Tras el anticomunismo como política estatal y de sentido común, siempre han estado los gobiernos norteamericanos con sus agencias, sus aparatos de propaganda y su guerra de baja intensidad, como se indica en sus documentos de Santa Fe I y II, llamamientos del pensamiento conservador de U.S.A. para combatir la “subversión comunista en América Latina”, desde Chiapas hasta Chile como se dice en sus artículos.

Hay una estrecha similitud en su empleo, con lo que señalara Aníbal Quijano, sociólogo peruano, respecto de la colonización, en que el anticomunismo también es una continuidad de la colonización por otras culturas, con sus diferencias y distancias, pero que coincide en una internalización en el imaginario de los pueblos dominados, actuando desde la interioridad de ese imaginario.

Al punto que esa forma de dominación cultural tiene un amplio espectro, como lo demuestra que, en la conmemoración del 11 de septiembre pasado, militantes de la Juventud y del Partido Comunista fueron brutalmente agredidos por grupos anarquistas, lumpen y ultraizquierdistas, no importando que los mártires que yacen en las tumbas colectivas del Cementerio General muchos fueron asesinados nada más que por el hecho de ser comunistas.

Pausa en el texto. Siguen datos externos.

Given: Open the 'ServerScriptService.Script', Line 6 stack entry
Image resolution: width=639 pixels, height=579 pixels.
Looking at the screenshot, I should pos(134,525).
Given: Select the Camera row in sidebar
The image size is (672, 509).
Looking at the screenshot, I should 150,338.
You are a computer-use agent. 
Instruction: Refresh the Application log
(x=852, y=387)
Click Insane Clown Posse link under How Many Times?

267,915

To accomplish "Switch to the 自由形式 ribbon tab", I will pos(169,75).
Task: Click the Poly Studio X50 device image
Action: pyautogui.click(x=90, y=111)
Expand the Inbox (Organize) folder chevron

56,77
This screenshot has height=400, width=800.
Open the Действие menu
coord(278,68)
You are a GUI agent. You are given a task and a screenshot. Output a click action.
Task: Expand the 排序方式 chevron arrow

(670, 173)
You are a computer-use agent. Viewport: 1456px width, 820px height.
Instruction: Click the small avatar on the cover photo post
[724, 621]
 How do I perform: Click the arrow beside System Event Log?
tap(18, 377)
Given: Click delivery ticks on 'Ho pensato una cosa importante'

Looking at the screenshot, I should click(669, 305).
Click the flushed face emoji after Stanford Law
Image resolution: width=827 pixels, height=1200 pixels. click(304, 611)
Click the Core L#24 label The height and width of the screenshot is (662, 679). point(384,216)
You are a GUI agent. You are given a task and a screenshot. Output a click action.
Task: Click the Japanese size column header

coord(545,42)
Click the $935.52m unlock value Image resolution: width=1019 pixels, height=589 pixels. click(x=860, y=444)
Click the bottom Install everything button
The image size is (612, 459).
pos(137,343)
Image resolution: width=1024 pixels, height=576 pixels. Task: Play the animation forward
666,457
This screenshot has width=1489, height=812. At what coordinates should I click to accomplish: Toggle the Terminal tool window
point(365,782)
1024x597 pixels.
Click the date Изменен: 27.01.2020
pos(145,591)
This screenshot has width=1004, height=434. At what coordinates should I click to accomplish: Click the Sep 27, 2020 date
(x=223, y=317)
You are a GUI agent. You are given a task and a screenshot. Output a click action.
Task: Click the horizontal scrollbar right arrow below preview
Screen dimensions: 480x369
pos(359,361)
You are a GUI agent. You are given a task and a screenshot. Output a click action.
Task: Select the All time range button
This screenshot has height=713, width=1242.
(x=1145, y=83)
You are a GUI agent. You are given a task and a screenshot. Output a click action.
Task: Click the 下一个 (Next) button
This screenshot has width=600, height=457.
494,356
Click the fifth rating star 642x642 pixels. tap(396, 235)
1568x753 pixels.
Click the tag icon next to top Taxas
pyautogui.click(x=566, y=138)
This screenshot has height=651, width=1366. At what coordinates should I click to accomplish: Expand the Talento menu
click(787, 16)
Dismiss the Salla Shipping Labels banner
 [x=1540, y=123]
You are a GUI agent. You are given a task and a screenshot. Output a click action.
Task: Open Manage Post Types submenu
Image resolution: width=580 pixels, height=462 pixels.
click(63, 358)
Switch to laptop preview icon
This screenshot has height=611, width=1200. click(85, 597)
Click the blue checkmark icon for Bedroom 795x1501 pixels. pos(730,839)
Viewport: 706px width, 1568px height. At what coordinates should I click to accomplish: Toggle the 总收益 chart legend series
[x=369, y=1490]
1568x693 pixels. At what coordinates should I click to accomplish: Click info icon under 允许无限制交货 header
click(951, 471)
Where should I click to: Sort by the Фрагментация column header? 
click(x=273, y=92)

No se trata solo un fenómeno propagandístico ni algo puramente irracional o que surja esporádicamente con motivo de algún acto eleccionario u otro hecho de relevancia, es mucho más que todo ello, tiene el sello de la violencia simbólica que describiera Pierre Buordieu, ya que implica la naturalización en la sociedad chilena de la significativa estigmatización de las y los comunistas, por el solo hecho de adoptar esa condición, por practicar una conducta  contraria a cierta normalidad social y crítica a un supuesto orden natural de las cosas, de allí que sea casi lógico calificarlos de “extremos”, en contra de los que está permitido cualquier conducta agresiva, aunque los hechos demuestren lo contrario.

Lo único que resta por advertir, según la experiencia, es que nunca esas ofensivas han terminado solo en los comunistas, después siempre vienen las otras fuerzas democráticas y de avanzada, incluyendo a sectores del llamado centro político, sino pregúntenles a algunos antiguos militantes del PDC.